I quote that because I’m very interested in how the ten words are presented. How do we clothe, how do we spin the living words of God? When it comes to the ten commandments, we’ve spun and clothed them often in a dark and static fashion. We argue and dispute in the courts whether they should be displayed in public places on stone monuments. Cecil B DeMille and the Fraternal Order of Eagles started a campaign back in the 1950s to help publicize that iconic movie the Ten Commandments by donating thousands of monuments for public places. I don’t argue with that. Let the courts and governments sort that out, may they have lively and passionate debate over where those monuments belong, or not. But what I do wish was presented differently is the phrasing, the words and order and dynamism of the 10. Darn. The monuments and the tablets you can still buy in book stores have eight thou shalt nots. And our Christian way of presenting the ten words usually leads off with a shall no, “You shall have no other gods before me.” That’s commonly thought of as commandment one by Christians. But in Judaism, the first commandment is not you shall have no gods before me. The first commandment is “I am the Lord your God, who brought you out of the land of Egypt, out of the house of slavery. You shall have no other gods before me.” Do you hear the difference? I don’t know quite why or how it happened. But Jews whose scriptures and historical memory these are led off the Ten with a word of liberation and freedom. The commandments start with I AM the God who frees us. Most Christians start instead a little further down the list with the restrictions. Now I’m sure we need both. What child, what human being, doesn’t need both freedom and guardrails, open road and traffic laws? Yet I’m just saying there that we have dressed up God’s ten words more somberly than they actually are.

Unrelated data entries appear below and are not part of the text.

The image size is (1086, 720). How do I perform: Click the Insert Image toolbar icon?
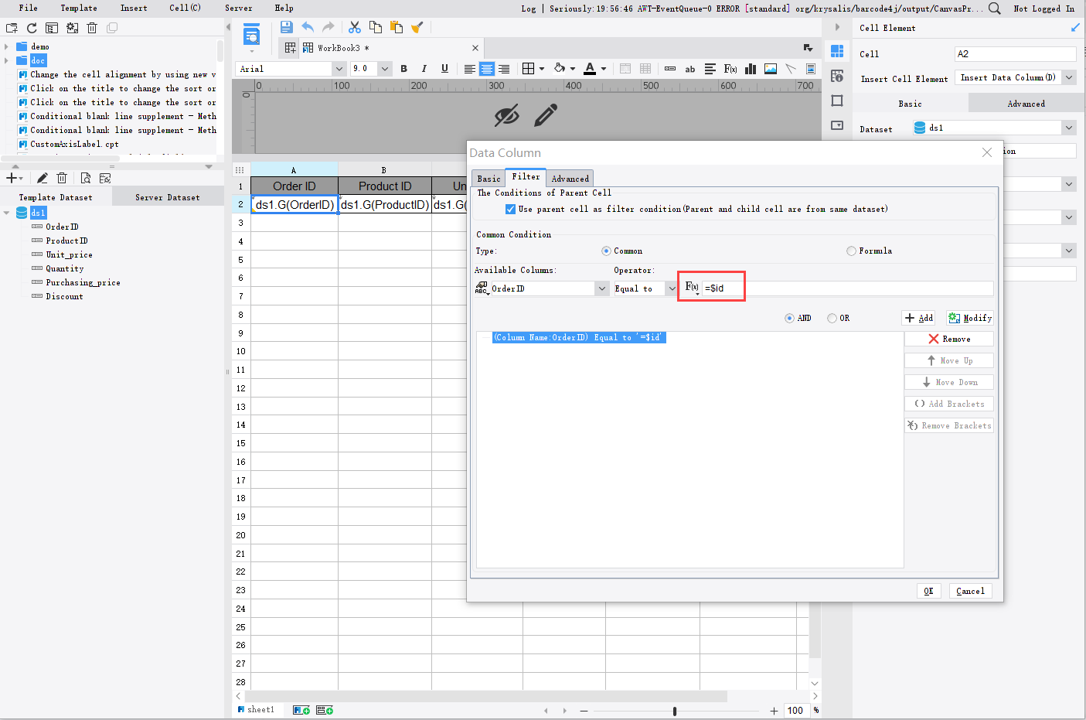[x=770, y=68]
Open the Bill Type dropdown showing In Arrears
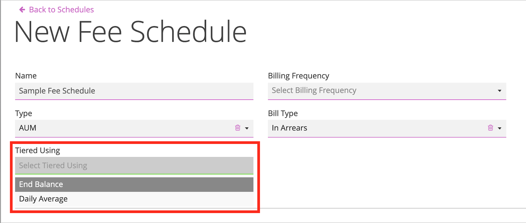The image size is (526, 223). point(387,128)
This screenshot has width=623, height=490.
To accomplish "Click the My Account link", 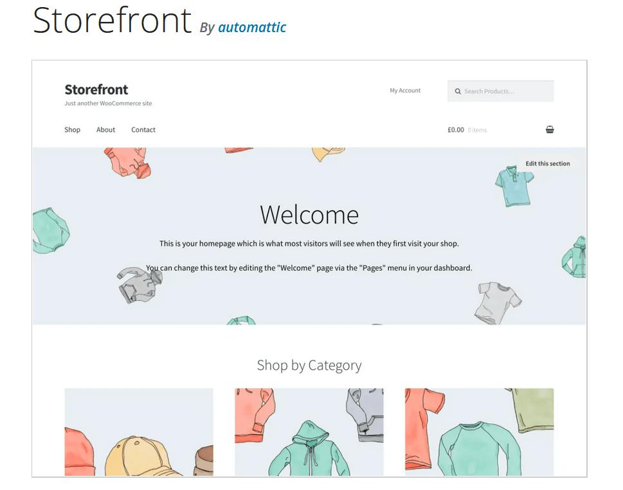I will (x=405, y=90).
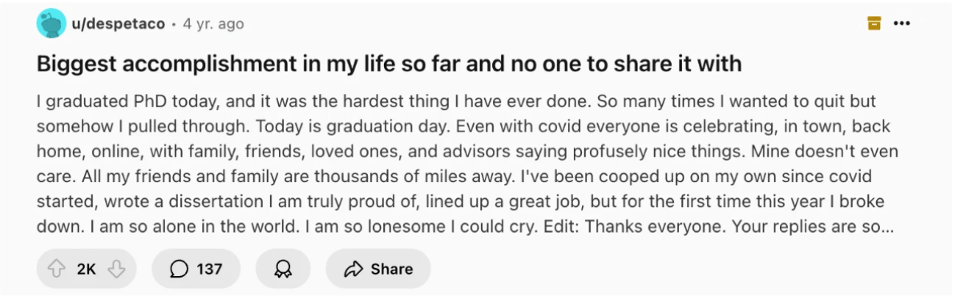The width and height of the screenshot is (957, 305).
Task: Give an award using the ribbon icon
Action: point(283,269)
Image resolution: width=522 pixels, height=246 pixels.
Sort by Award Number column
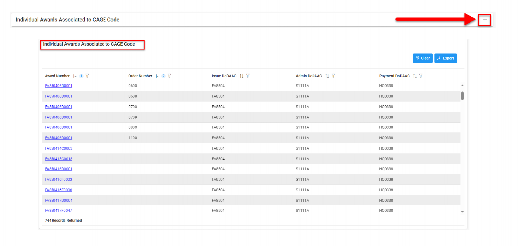(x=75, y=76)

You may also have noticed I’m trying not to call them the Ten Commandments. It’s hard not to do that. All my life, custom and culture has taught me to say Ten Commandments. But it turns out, that’s not what the Hebrew scriptures themselves calls them. Exodus 20.1, “God spoke all the words.” In Hebrew, these ten are called the ten words. Aseret ha-Dibrot. If the Hebrew text had wanted to call them commandments, it would have had a perfectly good word for that, aseret ha mitzvot. Mitzvot is commandments, a fine word used hundreds of times for other commands in the Bible. But the ten are called debar, which is best translated as words, declarations, statements. Again, I don’t know exactly why or when this happened. But at three crucial points in Exodus 34.28, Deuteronomy 4.13, and Deuteronomy 10.4, our Revised Standard and New International Versions and King James and what have you have translated the Hebrew as ten commandments, where the actual Hebrew words there are aseret, ten, ha-Dibrot, words, declarations, statements. Truth be told, I’m no Bible scholar. I don’t read or speak Hebrew. I can only read books, and very occasionally, talk to rabbis. But the very few Hebrew speakers I’ve heard from about this have shrugged and said, yeah call them what you will, but in Hebrew they are the ten words. Foundational words. Instructive words. Commanding words, often times. But these are the 10 headings. The many commandments come later.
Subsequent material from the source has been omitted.